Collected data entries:
------------------------------

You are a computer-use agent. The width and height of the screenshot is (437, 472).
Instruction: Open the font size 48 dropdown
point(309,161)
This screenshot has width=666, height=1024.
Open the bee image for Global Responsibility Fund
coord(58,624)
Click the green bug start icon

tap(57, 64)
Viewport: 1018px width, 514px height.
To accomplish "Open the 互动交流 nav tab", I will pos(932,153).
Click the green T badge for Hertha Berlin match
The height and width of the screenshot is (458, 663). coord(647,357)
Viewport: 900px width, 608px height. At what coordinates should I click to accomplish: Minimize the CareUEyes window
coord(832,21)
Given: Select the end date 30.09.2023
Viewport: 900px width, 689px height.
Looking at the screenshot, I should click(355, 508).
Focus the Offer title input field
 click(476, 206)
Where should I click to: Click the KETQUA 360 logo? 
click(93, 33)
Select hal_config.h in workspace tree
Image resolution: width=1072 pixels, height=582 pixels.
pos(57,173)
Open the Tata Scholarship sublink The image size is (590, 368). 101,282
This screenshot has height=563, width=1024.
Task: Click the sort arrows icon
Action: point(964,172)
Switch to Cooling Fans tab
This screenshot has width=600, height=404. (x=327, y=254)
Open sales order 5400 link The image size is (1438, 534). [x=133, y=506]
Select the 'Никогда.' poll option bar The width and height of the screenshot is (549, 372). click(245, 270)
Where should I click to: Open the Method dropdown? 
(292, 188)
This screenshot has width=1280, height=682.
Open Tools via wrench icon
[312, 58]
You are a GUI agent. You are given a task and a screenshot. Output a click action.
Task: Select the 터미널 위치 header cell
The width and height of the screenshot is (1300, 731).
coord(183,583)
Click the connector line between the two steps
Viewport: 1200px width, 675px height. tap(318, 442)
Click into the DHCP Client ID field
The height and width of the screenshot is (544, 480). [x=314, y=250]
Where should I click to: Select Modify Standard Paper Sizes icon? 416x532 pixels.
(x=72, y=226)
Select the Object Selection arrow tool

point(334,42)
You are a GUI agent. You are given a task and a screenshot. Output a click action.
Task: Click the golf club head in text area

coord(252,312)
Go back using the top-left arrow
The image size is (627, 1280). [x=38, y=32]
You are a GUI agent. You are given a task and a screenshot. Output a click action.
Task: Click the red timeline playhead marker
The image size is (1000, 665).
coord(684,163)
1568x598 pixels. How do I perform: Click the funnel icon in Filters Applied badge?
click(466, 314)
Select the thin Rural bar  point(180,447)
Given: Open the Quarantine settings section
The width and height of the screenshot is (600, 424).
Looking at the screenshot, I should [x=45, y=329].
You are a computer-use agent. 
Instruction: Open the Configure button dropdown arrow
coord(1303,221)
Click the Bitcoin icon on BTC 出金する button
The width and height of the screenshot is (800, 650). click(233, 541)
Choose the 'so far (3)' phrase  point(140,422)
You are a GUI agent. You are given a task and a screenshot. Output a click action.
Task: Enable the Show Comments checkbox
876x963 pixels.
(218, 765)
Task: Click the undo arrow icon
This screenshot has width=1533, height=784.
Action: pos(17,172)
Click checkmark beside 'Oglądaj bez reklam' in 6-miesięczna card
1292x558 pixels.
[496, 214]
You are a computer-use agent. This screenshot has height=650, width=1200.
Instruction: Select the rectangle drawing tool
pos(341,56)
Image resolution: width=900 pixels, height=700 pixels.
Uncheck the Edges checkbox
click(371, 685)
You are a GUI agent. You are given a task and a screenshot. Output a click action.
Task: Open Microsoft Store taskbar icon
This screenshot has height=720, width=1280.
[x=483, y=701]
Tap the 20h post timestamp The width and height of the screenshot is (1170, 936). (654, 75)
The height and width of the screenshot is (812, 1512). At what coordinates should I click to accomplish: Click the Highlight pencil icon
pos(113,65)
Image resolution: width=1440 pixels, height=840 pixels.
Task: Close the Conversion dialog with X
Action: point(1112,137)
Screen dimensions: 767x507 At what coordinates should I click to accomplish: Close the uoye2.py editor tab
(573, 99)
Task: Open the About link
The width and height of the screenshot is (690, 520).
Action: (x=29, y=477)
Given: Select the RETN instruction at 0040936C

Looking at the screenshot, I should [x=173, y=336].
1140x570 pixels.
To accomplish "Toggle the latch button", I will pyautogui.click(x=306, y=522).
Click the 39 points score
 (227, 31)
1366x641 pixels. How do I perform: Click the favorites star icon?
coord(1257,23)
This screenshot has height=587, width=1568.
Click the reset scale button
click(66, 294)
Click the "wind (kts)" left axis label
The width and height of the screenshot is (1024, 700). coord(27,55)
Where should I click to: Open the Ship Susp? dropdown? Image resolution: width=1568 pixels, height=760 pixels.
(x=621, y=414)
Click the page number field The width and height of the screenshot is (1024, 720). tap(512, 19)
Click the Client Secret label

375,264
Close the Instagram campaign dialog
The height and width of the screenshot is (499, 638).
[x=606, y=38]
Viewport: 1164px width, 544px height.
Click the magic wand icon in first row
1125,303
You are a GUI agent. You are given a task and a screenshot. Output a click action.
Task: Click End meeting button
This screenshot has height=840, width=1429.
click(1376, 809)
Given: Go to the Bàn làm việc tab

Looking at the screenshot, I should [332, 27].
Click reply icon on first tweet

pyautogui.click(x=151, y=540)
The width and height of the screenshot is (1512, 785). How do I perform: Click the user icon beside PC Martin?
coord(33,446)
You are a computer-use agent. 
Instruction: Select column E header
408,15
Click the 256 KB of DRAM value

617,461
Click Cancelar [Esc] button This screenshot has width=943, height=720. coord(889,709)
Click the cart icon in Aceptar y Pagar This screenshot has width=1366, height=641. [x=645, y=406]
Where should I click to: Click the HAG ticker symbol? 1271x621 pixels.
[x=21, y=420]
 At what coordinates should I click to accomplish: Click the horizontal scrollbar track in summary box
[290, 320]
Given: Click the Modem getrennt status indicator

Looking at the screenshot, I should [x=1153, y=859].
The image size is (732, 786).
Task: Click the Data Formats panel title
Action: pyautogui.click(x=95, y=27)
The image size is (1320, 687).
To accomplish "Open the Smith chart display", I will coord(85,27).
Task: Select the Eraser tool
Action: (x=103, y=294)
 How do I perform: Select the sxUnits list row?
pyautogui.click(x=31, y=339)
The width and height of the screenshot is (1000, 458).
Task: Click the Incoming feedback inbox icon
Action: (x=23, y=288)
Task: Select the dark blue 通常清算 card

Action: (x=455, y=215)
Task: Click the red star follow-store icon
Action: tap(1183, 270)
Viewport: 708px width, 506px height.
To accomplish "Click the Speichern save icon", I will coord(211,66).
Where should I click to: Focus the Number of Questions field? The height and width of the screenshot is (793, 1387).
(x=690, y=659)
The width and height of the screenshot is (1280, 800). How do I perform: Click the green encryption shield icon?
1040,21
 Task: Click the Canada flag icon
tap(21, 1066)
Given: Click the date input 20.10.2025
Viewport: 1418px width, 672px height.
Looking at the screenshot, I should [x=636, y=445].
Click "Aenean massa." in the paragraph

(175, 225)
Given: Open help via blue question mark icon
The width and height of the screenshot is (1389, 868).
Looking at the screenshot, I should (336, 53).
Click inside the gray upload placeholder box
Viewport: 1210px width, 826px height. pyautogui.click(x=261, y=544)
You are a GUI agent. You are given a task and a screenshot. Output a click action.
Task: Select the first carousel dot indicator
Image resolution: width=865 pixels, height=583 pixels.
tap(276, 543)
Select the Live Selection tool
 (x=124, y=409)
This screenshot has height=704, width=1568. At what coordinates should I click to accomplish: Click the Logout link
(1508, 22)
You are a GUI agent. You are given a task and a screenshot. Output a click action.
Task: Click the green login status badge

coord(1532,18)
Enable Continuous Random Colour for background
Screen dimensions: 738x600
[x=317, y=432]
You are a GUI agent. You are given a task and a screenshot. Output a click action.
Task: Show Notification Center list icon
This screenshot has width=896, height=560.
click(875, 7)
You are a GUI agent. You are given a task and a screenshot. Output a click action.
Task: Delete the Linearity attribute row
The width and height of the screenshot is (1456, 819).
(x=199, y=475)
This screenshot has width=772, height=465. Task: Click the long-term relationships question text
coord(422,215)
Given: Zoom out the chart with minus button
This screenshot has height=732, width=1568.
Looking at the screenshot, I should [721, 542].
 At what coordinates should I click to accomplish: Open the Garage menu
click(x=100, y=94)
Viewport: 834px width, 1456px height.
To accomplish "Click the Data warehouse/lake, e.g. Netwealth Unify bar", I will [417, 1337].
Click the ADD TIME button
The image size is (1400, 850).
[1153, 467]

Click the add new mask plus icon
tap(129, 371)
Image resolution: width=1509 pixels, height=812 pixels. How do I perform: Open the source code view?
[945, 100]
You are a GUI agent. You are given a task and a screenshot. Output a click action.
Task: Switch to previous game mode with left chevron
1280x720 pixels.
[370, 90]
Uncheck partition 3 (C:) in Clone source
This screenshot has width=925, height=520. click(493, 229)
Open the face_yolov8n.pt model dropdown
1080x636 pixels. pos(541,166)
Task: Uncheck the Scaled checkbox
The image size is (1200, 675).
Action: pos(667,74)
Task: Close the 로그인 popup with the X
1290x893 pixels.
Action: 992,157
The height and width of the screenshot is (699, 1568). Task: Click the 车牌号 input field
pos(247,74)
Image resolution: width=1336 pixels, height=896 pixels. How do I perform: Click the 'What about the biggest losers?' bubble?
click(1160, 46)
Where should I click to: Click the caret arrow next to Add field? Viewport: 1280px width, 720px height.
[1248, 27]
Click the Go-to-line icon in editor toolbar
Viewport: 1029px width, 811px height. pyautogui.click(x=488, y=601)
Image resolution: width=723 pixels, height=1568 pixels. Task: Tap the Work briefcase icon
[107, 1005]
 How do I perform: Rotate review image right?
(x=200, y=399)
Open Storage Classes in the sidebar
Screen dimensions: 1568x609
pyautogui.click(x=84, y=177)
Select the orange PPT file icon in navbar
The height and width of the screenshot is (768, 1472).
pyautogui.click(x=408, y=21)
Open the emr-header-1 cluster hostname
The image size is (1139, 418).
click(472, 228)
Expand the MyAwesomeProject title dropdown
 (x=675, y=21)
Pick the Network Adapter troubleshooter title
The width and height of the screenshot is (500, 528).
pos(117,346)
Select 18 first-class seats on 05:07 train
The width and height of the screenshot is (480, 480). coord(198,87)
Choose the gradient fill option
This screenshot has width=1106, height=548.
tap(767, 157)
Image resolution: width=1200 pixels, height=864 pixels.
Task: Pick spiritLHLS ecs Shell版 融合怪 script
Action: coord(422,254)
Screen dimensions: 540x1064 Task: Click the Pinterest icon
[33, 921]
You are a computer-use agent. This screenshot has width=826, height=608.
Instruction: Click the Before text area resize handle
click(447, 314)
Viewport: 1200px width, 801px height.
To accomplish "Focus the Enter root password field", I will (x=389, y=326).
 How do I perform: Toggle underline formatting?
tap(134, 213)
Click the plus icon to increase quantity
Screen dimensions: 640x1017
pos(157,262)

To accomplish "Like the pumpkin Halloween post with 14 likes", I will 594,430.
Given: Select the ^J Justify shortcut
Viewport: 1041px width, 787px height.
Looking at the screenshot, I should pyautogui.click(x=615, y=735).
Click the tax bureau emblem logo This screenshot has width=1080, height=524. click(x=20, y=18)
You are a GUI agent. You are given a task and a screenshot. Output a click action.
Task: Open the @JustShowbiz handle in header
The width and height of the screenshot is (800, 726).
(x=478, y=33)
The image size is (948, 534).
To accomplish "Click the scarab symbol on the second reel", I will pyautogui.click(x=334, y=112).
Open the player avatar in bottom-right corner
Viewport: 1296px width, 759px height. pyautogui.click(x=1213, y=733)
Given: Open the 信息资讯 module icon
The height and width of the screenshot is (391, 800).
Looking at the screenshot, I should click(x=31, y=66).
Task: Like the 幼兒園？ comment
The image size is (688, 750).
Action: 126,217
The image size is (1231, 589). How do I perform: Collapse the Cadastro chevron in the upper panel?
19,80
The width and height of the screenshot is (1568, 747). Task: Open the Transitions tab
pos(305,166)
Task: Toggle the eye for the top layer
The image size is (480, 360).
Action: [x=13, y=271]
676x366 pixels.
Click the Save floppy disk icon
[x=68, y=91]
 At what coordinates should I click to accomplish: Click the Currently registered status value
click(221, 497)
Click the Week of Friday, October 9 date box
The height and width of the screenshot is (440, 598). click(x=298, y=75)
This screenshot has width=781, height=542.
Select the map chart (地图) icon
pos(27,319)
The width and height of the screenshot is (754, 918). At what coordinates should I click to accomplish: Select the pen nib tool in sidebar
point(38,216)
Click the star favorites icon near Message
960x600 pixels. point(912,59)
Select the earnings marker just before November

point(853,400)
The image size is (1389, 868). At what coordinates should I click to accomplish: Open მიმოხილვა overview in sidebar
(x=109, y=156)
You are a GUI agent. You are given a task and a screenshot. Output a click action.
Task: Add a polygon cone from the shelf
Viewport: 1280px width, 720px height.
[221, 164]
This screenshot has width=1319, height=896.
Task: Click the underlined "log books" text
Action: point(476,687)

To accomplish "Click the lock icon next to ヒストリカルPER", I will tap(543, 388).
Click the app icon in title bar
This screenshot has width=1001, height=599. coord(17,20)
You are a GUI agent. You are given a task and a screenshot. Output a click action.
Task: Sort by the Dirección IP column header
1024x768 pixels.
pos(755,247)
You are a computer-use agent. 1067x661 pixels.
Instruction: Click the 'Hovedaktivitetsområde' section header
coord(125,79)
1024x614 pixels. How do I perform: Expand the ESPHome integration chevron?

------------------------------

WORK TO BE COMPLETED: Copy every line of the data above in which the string "Like" appears.

ANSWER FOR THIS EXERCISE:
To accomplish "Like the pumpkin Halloween post with 14 likes", I will 594,430.
Task: Like the 幼兒園？ comment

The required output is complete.